Although Jitendra posted here, I did not receive any direct or further communication, however…
The hover link has been removed completely from my name at the top of my comment (although you can still see the SezWho url, inside javascript, on the footer bar in either IE7 or Firefox)
The hover link over my name at the foot of the post has been changed completely to read verabass.blogspot.com. These changes appear to have been applied across the board.

Dear Jitendra and SezWho,
I may be just a blip of traffic in your stats, but I’m still an actual human being using services that you guys develop and promote. Respectful behavior is appreciated by people like me. It wasn’t optics that I expressed concern about, and transparency is usually a better policy.
Vera

A Comment On SezWho

Monday, July 30th, 2007

Last week I posted on the Conversation on Comments, and talked, among other things about the rating by strangers aspect of SezWho. Being rated doesn’t bother me personally, but it does not strike me as a way to promote more conversation, and having a ‘reputation’ number assigned by unseen parties who may or may not even be participating makes me uncomfortable.

There are already plenty of reasons that cause 90% of open forum and comment readers to lurk, whereas the participation numbers in closed forums are something like 80%. (I can’t find the exact numbers or source on this, but when/if I do, I’ll edit this post here to add it.)

=== Extracted information ===

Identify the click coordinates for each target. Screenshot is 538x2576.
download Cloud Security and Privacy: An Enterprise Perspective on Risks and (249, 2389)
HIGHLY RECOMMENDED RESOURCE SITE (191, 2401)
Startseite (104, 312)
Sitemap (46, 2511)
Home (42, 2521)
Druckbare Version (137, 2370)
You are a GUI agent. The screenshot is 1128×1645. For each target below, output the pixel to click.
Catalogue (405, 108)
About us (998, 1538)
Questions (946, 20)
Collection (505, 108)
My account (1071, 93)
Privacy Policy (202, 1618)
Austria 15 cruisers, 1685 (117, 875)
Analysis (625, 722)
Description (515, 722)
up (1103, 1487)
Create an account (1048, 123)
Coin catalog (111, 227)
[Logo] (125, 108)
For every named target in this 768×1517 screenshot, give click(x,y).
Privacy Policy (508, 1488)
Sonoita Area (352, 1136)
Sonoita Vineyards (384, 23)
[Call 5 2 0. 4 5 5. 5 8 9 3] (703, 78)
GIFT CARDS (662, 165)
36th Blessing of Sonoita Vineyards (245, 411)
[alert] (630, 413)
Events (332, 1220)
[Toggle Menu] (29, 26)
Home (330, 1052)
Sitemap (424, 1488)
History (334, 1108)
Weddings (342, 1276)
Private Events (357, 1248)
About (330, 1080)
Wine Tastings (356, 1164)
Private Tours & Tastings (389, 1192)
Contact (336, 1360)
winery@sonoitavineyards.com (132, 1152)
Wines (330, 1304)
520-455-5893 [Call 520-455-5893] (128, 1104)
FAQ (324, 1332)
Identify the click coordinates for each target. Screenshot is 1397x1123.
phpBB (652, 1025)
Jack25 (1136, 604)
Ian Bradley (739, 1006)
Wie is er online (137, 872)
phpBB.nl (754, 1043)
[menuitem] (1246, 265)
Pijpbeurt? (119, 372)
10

=== Problem to work on ===
Answer these questions using the SezWho blog post.
1. What does the hover link over the writer's name at the foot of the post now read?
2. On what date was "A Comment On SezWho" posted?
3. What percentage of open forum and comment readers does the post say lurk?
The material is separate from the SezWho blog post above.

=== The response ===
1. verabass.blogspot.com
2. Monday, July 30th, 2007
3. 90%